Your assignment | With pictures left out, output word for word the lines from the one containing "Switch to Design mode" through the end of the material below.
============
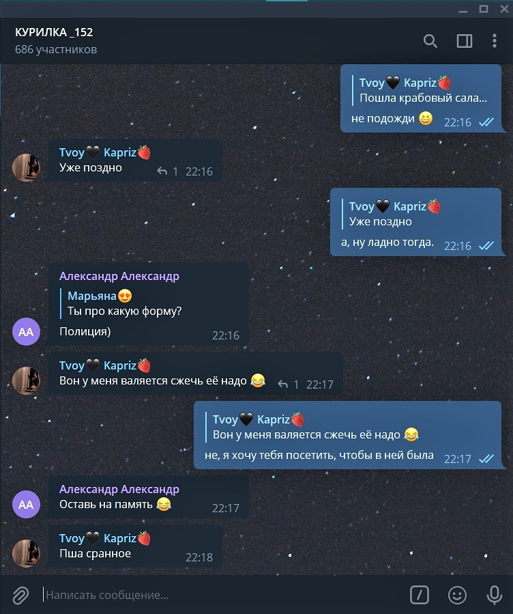Image resolution: width=513 pixels, height=614 pixels.
Task: Open the КУРИЛКА _152 group header
Action: coord(54,32)
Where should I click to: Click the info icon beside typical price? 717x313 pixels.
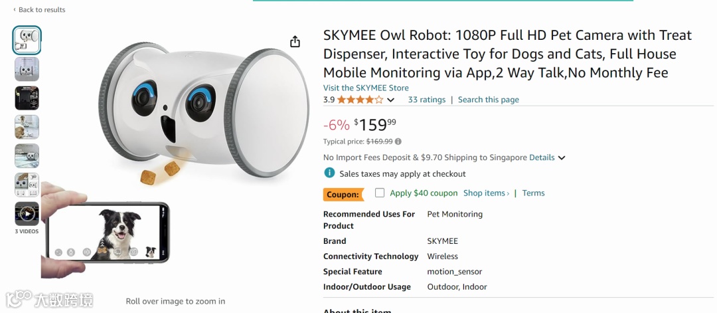pyautogui.click(x=398, y=142)
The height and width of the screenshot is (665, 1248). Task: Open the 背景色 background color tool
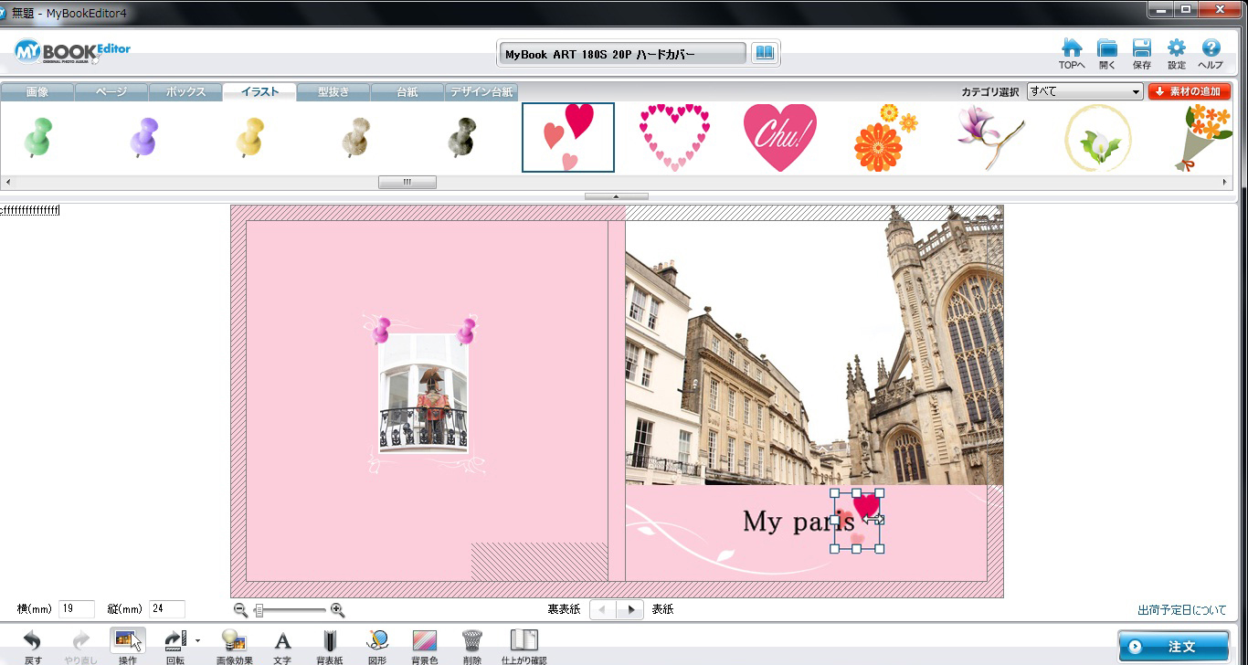[425, 641]
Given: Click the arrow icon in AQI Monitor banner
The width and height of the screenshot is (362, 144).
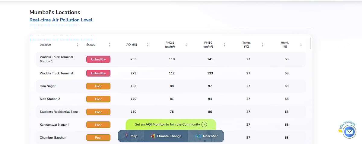Looking at the screenshot, I should click(204, 124).
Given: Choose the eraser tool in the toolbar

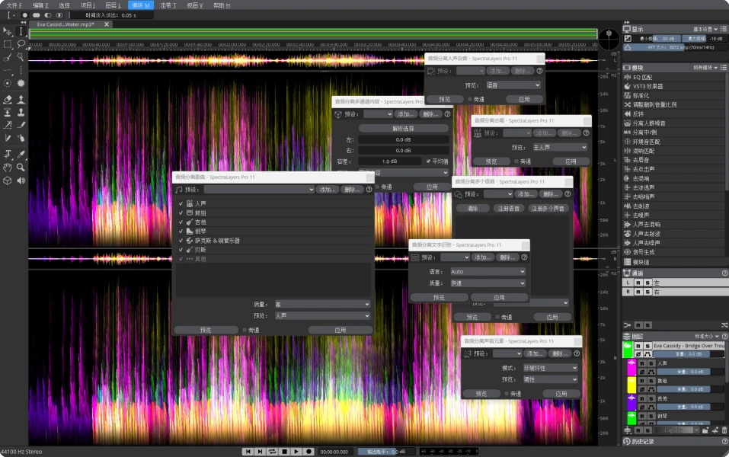Looking at the screenshot, I should click(8, 99).
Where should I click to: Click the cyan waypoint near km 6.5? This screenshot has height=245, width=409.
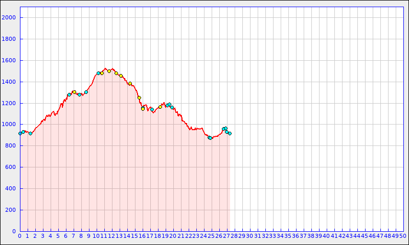point(69,94)
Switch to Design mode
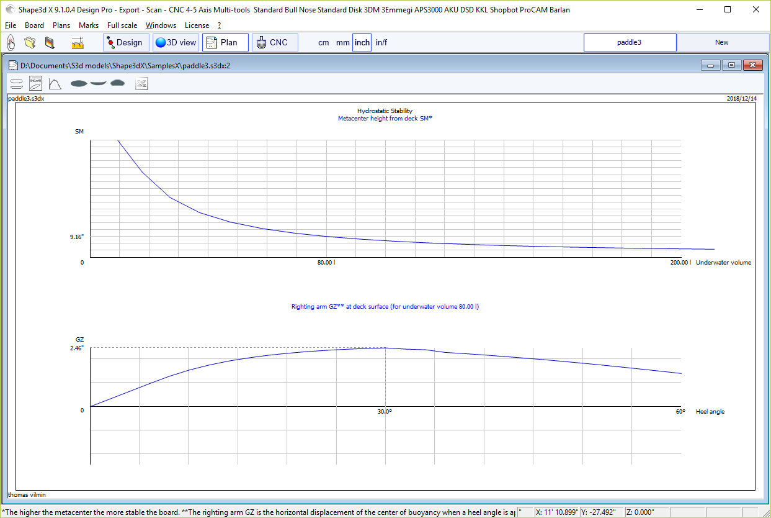Image resolution: width=771 pixels, height=518 pixels. 125,43
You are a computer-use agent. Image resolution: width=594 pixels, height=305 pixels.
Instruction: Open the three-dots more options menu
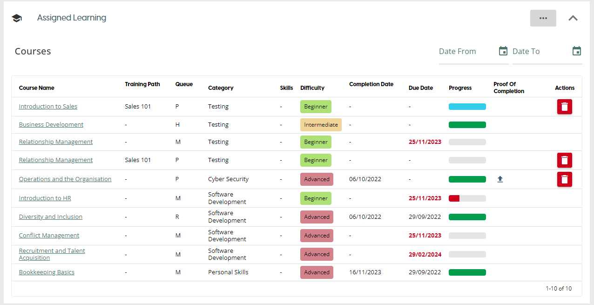click(x=543, y=18)
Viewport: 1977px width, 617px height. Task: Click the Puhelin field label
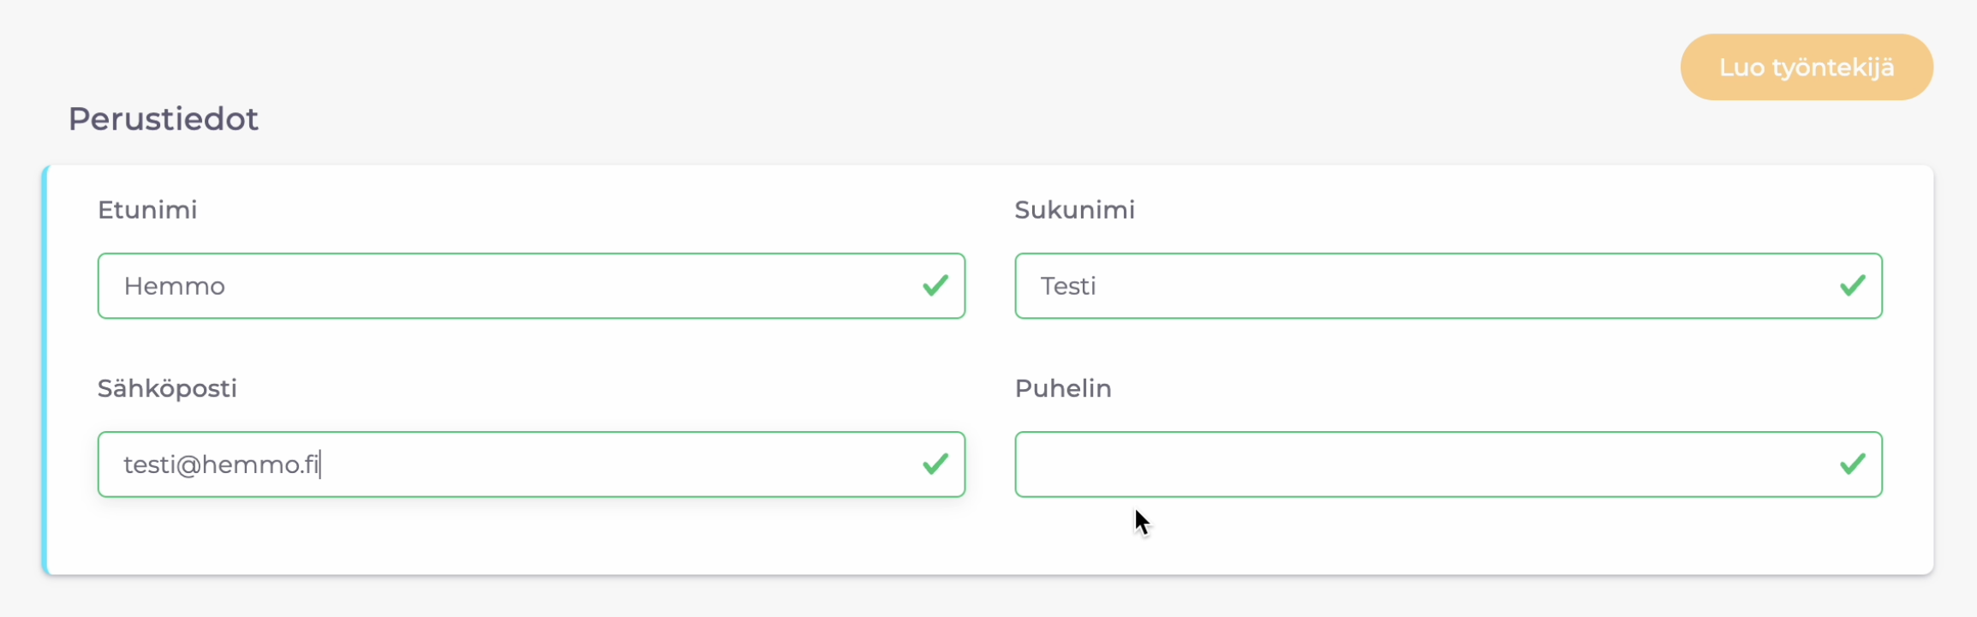(x=1063, y=388)
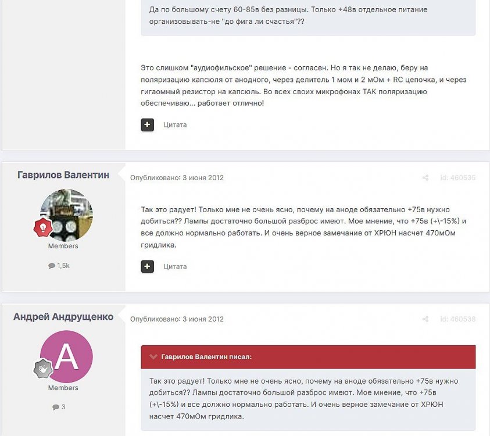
============
Answer for the task |
Switch to Design mode
Image resolution: width=771 pixels, height=518 pixels. 125,43
You are a computer-use agent. Image resolution: width=594 pixels, height=305 pixels.
Instruction: Open the three-dots more options menu
click(x=543, y=18)
Viewport: 1977px width, 617px height. Task: Click the Puhelin field label
(x=1063, y=388)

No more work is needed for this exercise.